Вилли Мэрес покончил с собой третьего сентября 1969 года в доме своей матери в Остенде. Его вдова вскоре вышла замуж за Жана Блатона, которого в гоночном мире все знали под именем Бёрлис.
Педро и Рикардо Родригесы
КОГДА ПРИДЕТ МОЯ ОЧЕРЕДЬ
— Мистер Парнелл, должен вас огорчить... — Тим оглянулся и увидел в дверях небольшого роста человека. Высокий лоб, зачесанные назад темные волосы, чуть прищуренные карие глаза, безупречный костюм спортивного покроя, умопомрачительно дорогие итальянские кожаные туфли. Менеджер гоночной команды БРМ каждый раз восхищался умению своего пилота превосходно одеваться. Нет, точнее, он каждый раз удивлялся, как такой замечательный гонщик может столько внимания уделять своему гардеробу.

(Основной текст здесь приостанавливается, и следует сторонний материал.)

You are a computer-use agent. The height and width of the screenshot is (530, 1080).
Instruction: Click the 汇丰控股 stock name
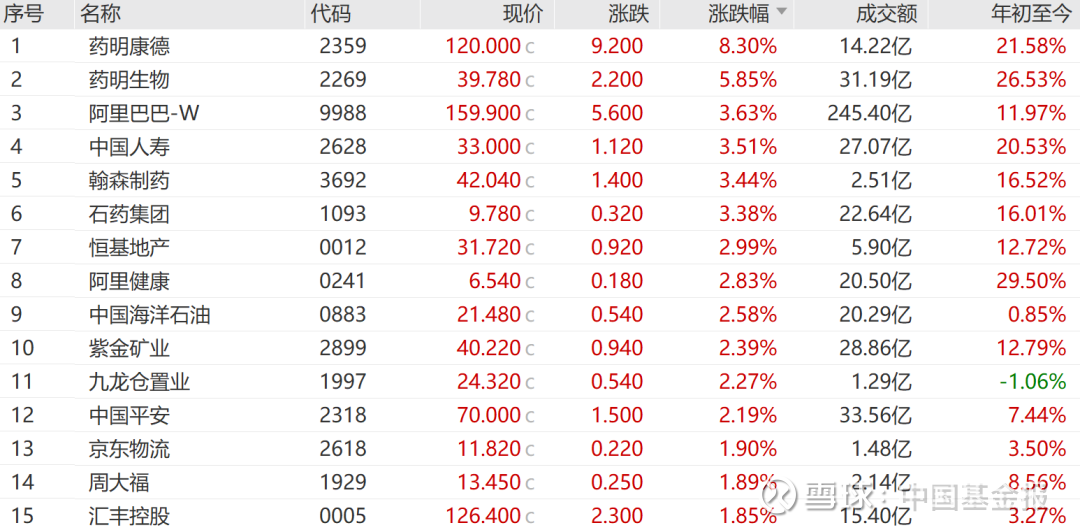click(x=129, y=516)
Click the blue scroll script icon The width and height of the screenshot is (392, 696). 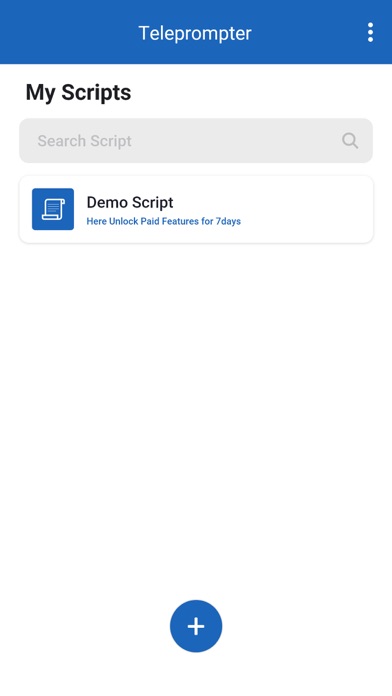coord(53,209)
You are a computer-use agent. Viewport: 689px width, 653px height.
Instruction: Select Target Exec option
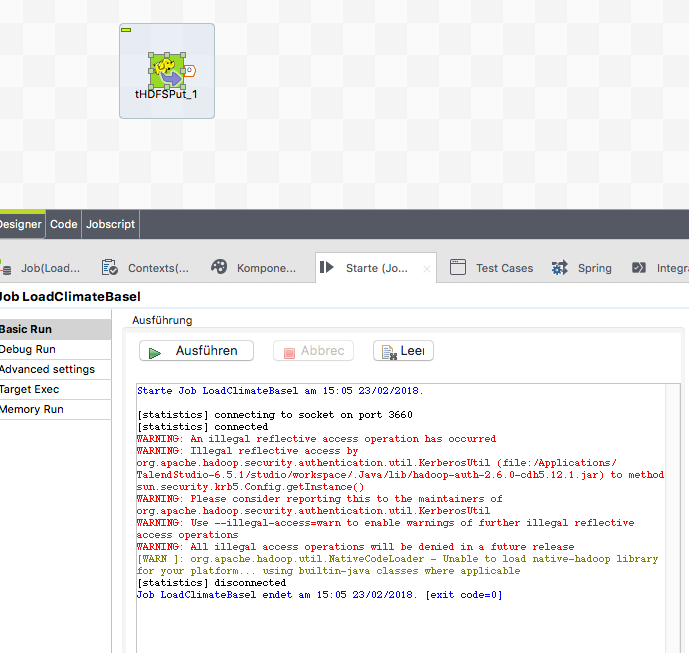click(x=30, y=390)
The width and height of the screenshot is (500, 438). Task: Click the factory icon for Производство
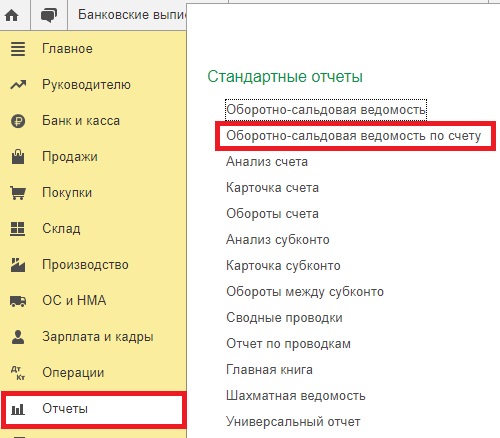pyautogui.click(x=18, y=265)
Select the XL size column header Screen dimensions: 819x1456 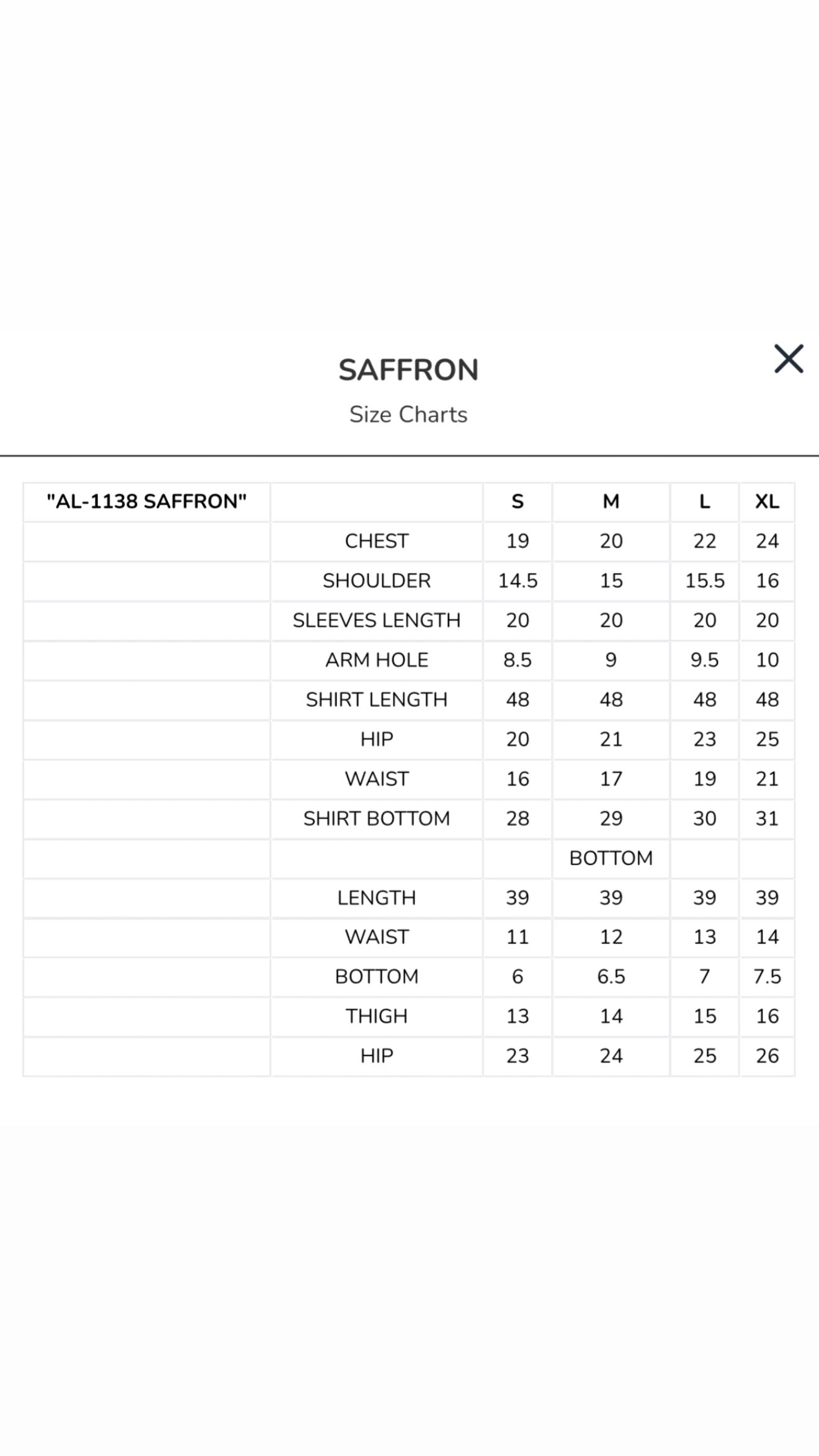768,501
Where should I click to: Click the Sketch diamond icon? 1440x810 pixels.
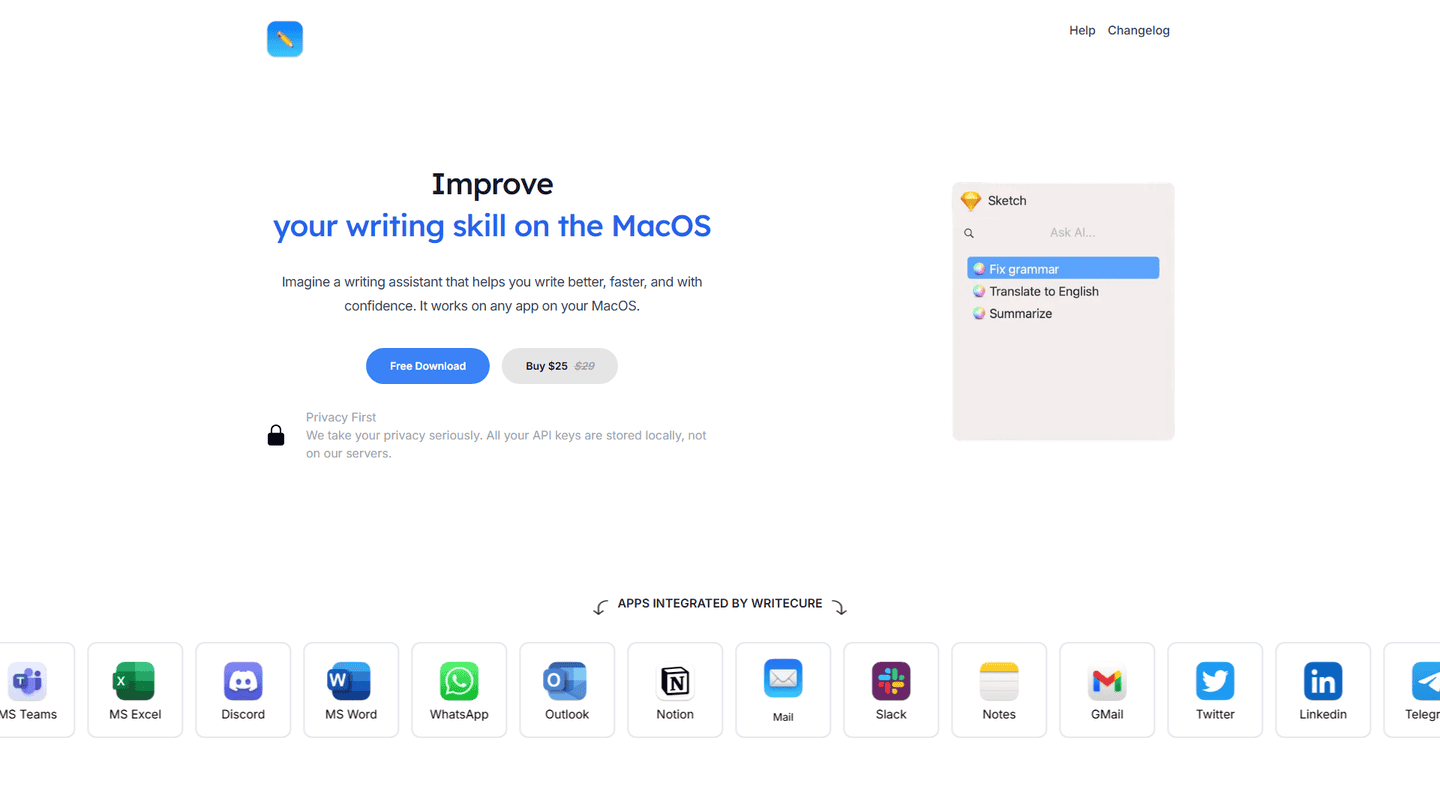point(970,201)
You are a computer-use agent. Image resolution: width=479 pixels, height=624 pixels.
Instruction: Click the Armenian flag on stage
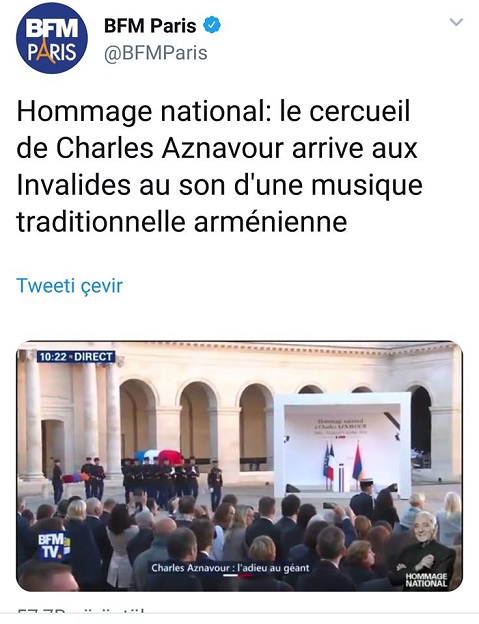tap(357, 461)
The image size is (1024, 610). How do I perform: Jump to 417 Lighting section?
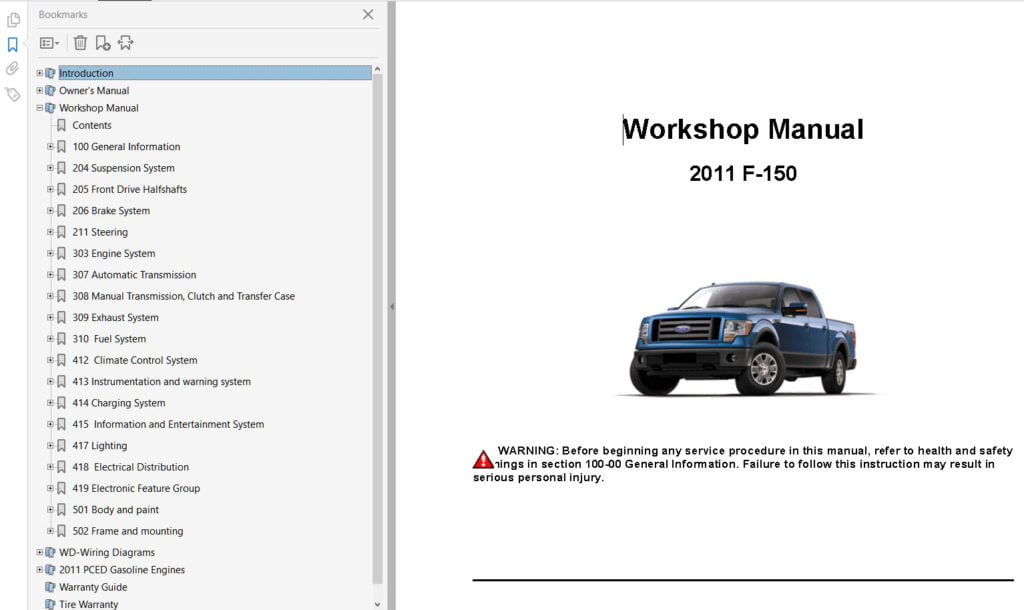pos(99,446)
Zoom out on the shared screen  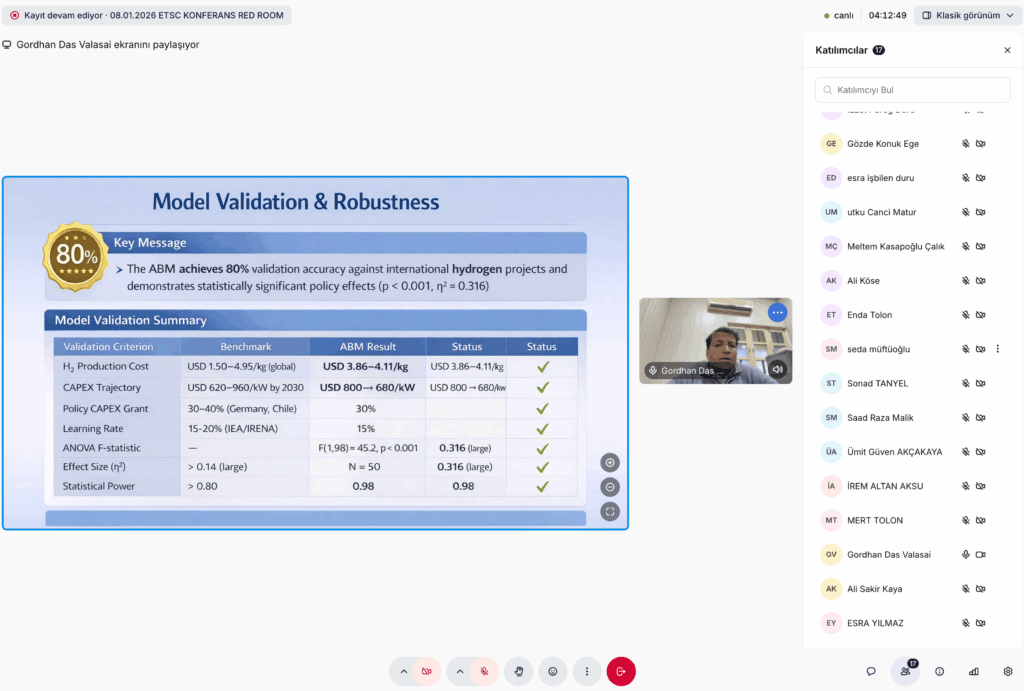pos(610,487)
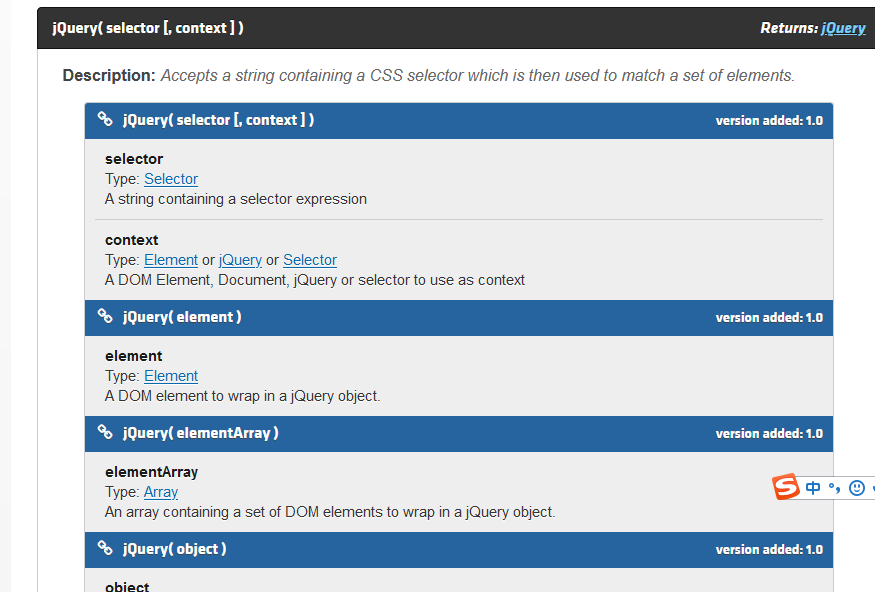Image resolution: width=875 pixels, height=592 pixels.
Task: Open the Selector type link under selector
Action: 171,179

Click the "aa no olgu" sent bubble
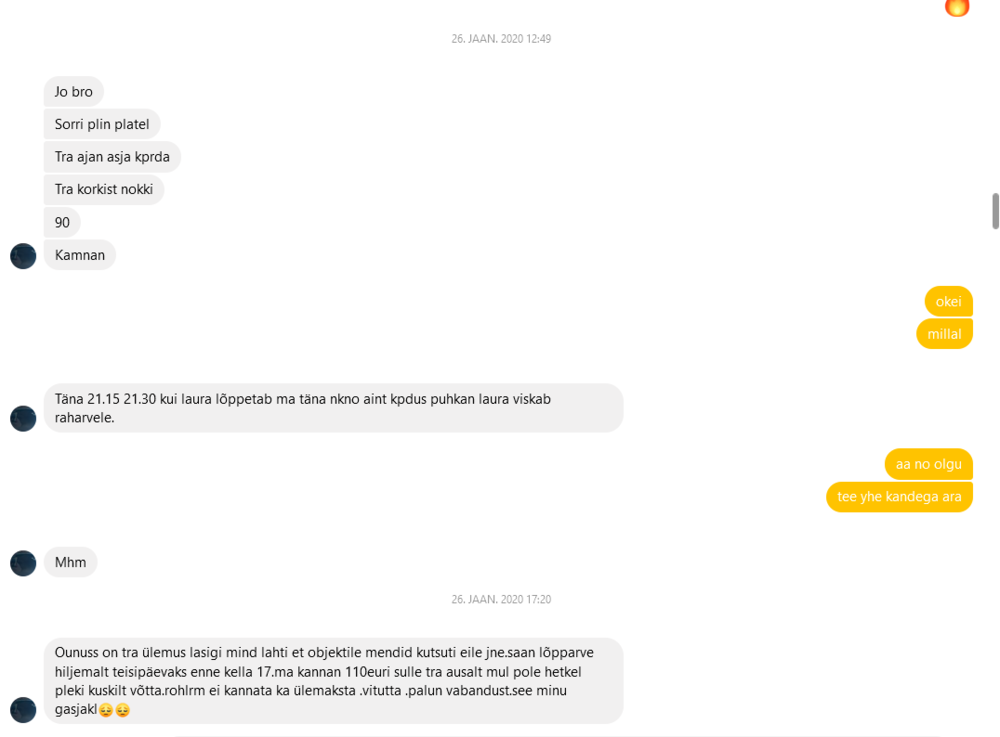[x=928, y=464]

— Надеюсь, ничего серьезного, Педро? У тебя сегодня лучшее время. И ты, и машина в хорошей форме. Так что через неделю в Сильверстоуне у нас отличные шансы...
Парнелл говорил все это, прекрасно зная, что Родригес нисколько не нуждается ни в похвалах, ни в подбадривании. Тим просто инстинктивно тянул время, соображая, что задумал этот непостижимый мексиканец. Парень он был хороший, но уж больно себе на уме.
— Тим, надеюсь, вы не возражаете, если я на пару дней слетаю в Германию? В эти выходные на «Норисринге» гонка Интерсерии.